▸ Work order:
The required output is the exact run of lines below that opens at the line with "Popular Breeds (266, 159)" and closes at the line with "[Twitter] (175, 2321)".

--- Records provided Enclosed Below ---

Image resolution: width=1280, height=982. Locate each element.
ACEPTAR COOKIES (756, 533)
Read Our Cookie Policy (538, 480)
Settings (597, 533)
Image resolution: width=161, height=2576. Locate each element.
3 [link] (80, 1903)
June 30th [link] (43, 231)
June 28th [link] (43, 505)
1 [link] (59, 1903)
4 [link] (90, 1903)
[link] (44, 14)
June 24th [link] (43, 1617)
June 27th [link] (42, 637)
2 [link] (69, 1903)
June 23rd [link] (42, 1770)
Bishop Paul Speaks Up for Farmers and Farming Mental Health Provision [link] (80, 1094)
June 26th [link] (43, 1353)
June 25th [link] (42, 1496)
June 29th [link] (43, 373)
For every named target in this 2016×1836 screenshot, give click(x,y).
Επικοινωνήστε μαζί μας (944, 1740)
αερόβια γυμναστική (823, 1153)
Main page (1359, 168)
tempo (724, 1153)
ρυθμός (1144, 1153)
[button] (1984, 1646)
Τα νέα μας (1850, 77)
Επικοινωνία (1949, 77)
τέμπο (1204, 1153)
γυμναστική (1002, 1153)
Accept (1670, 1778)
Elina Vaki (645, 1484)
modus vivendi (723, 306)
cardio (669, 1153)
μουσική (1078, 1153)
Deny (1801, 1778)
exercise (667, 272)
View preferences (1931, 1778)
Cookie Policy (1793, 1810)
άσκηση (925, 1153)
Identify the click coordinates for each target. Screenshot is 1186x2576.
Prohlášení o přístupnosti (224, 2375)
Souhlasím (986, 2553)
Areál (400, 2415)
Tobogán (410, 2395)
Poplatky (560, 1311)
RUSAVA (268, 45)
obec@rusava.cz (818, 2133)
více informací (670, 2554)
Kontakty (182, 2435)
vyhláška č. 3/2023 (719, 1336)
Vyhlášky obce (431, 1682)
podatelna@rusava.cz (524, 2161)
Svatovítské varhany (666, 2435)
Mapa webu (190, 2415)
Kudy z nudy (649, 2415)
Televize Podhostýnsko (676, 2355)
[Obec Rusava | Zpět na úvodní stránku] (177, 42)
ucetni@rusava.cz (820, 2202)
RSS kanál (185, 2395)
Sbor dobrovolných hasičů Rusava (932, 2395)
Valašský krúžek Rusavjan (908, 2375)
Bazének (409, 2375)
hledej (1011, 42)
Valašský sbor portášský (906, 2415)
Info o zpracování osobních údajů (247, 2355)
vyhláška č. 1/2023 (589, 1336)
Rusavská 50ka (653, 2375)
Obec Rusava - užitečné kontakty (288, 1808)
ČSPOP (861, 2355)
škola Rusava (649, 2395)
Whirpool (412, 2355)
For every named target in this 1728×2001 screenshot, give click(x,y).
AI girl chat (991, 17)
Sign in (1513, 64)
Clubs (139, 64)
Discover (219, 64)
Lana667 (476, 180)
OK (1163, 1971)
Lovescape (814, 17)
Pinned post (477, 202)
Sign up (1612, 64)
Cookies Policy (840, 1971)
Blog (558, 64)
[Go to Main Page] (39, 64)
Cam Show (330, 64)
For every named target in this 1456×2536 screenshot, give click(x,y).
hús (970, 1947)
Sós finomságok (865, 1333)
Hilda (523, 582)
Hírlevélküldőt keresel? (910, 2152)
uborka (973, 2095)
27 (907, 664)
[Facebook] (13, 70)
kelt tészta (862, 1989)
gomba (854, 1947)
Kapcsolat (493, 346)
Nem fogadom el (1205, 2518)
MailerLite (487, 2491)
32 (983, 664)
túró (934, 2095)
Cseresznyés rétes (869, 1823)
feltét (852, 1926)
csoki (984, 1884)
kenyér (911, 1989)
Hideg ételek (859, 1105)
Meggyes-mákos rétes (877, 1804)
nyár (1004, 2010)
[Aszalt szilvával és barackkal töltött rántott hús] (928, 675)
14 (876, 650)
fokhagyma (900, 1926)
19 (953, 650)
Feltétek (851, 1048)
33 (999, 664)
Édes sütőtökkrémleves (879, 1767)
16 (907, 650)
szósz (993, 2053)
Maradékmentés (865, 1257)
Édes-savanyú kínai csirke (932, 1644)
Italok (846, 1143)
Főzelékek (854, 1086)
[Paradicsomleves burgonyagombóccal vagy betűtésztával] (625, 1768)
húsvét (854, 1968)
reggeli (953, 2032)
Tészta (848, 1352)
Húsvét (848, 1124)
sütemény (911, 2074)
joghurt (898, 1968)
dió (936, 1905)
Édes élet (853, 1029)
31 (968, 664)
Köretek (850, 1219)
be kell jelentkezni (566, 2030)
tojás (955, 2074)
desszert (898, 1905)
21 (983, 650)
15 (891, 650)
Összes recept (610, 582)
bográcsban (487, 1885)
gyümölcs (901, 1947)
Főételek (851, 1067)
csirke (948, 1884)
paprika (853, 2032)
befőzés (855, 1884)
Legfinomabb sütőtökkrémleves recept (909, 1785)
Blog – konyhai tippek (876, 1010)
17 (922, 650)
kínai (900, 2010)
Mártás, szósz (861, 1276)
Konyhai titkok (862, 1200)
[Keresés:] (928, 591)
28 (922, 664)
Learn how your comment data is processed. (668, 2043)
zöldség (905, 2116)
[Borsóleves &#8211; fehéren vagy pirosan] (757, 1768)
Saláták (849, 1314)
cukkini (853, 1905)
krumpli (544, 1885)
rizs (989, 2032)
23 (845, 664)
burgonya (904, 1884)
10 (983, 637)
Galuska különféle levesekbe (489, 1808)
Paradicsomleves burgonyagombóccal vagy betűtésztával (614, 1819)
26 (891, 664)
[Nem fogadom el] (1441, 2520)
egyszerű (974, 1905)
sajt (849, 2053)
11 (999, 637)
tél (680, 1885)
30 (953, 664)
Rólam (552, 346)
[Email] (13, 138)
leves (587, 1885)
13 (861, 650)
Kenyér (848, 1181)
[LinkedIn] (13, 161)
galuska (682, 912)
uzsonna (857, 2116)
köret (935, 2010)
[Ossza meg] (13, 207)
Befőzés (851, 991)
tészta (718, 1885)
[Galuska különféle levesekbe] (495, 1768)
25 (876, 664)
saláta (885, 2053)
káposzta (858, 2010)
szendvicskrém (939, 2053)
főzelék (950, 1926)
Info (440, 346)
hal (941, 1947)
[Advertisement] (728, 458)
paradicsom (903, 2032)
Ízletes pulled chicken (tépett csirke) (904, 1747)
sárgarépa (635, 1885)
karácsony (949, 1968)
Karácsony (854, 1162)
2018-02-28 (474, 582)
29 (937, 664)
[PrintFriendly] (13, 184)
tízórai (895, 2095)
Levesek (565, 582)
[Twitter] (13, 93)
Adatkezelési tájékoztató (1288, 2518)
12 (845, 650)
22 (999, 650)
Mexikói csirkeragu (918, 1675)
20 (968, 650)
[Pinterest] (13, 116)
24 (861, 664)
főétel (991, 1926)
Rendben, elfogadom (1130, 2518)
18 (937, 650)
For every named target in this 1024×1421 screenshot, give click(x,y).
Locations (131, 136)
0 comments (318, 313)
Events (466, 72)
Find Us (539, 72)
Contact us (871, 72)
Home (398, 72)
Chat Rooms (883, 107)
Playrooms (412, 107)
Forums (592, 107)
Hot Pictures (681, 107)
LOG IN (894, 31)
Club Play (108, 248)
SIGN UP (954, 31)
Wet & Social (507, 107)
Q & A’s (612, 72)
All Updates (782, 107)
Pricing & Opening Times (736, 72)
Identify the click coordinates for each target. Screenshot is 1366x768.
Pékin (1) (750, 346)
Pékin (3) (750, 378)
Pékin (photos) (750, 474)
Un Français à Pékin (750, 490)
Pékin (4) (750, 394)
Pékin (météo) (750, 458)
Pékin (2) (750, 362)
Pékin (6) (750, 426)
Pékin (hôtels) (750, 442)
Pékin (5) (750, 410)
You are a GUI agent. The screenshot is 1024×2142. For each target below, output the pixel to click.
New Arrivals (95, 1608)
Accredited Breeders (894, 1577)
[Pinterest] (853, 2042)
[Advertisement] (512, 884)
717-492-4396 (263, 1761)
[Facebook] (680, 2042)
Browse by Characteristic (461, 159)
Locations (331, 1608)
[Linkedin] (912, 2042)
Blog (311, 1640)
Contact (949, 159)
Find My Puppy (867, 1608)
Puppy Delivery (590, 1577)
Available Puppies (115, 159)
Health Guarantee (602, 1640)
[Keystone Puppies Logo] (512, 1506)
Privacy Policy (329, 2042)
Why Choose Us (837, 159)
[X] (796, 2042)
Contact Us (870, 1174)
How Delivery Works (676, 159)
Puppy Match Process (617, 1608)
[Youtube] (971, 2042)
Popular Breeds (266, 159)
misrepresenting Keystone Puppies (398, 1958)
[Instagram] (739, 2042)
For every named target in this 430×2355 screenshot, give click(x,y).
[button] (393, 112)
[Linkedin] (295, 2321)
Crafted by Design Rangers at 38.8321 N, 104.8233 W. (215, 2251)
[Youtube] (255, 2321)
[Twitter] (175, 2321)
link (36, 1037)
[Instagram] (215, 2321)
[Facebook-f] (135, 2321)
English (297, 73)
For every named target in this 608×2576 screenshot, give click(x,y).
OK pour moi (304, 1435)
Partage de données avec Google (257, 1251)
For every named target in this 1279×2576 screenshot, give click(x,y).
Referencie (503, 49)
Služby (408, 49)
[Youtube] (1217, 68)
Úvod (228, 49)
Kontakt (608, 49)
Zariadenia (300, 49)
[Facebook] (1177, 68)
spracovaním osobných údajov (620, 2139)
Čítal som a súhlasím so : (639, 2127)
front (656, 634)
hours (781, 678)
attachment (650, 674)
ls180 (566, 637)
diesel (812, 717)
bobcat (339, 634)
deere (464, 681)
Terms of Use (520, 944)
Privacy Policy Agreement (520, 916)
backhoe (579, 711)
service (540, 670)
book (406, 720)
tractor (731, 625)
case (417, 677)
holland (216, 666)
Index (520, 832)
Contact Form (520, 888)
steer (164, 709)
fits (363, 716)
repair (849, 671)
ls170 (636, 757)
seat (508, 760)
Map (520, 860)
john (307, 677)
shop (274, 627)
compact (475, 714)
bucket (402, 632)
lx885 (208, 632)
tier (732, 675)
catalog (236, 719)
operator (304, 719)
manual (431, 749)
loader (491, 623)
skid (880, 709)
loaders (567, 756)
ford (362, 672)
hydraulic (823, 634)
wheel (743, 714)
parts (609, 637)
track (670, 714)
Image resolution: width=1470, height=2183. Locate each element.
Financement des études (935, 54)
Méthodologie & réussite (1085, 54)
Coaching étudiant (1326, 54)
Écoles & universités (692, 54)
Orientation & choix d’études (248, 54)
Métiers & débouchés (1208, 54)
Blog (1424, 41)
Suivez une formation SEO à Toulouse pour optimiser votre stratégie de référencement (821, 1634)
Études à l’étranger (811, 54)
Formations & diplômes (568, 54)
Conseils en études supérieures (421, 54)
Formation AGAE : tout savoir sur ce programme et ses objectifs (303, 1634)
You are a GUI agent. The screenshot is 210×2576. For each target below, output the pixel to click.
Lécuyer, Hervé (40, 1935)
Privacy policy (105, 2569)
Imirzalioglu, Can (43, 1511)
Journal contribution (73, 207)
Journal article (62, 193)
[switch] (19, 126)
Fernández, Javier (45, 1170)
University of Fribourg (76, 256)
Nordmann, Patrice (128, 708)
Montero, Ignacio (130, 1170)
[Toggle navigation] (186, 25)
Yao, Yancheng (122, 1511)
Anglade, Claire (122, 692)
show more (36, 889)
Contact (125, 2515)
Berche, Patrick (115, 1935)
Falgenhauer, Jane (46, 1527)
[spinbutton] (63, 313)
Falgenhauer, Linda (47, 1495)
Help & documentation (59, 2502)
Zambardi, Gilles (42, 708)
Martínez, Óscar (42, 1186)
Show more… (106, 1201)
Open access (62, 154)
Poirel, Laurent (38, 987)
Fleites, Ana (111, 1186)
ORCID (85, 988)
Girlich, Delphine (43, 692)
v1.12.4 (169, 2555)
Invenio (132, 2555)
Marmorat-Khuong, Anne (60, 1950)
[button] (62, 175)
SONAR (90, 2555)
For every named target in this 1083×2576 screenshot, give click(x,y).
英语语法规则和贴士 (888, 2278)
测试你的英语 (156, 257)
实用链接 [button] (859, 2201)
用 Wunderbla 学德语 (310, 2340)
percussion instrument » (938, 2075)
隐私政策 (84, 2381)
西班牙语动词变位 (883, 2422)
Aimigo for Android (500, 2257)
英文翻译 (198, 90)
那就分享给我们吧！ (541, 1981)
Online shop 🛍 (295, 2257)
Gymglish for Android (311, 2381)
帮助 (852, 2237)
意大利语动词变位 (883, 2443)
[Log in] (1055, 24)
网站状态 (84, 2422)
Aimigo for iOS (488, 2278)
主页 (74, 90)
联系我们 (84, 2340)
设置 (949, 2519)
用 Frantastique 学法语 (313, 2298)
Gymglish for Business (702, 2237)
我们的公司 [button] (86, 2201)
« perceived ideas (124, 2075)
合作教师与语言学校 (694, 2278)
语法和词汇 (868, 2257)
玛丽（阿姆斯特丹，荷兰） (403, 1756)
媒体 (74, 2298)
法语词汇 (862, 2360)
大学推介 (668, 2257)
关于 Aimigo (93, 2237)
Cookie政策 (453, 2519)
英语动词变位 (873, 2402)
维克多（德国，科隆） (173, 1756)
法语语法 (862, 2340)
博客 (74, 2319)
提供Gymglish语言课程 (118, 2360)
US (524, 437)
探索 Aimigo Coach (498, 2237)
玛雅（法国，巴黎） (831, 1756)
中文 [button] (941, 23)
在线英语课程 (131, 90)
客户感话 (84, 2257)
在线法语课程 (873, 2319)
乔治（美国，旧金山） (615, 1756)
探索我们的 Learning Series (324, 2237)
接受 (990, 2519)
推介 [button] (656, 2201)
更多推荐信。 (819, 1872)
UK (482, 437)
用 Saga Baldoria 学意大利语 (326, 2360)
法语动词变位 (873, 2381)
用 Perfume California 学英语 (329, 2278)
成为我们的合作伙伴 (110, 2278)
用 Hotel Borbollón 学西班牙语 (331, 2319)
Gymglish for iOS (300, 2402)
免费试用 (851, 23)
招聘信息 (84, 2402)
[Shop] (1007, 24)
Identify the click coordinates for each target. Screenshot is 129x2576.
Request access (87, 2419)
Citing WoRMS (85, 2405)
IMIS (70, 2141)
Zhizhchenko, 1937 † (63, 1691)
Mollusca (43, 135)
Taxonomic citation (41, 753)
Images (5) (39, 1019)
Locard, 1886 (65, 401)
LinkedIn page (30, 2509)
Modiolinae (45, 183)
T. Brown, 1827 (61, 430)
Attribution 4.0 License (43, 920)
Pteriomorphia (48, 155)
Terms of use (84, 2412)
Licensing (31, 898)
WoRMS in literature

--- End of Enclosed Records provided ---

▸ Solution to this problem:
Popular Breeds (266, 159)
misrepresenting Keystone Puppies (398, 1958)
[Instagram] (739, 2042)
For every named target in this 430×2355 screenshot, give click(x,y).
[button] (393, 112)
[Linkedin] (295, 2321)
Crafted by Design Rangers at 38.8321 N, 104.8233 W. (215, 2251)
[Youtube] (255, 2321)
[Twitter] (175, 2321)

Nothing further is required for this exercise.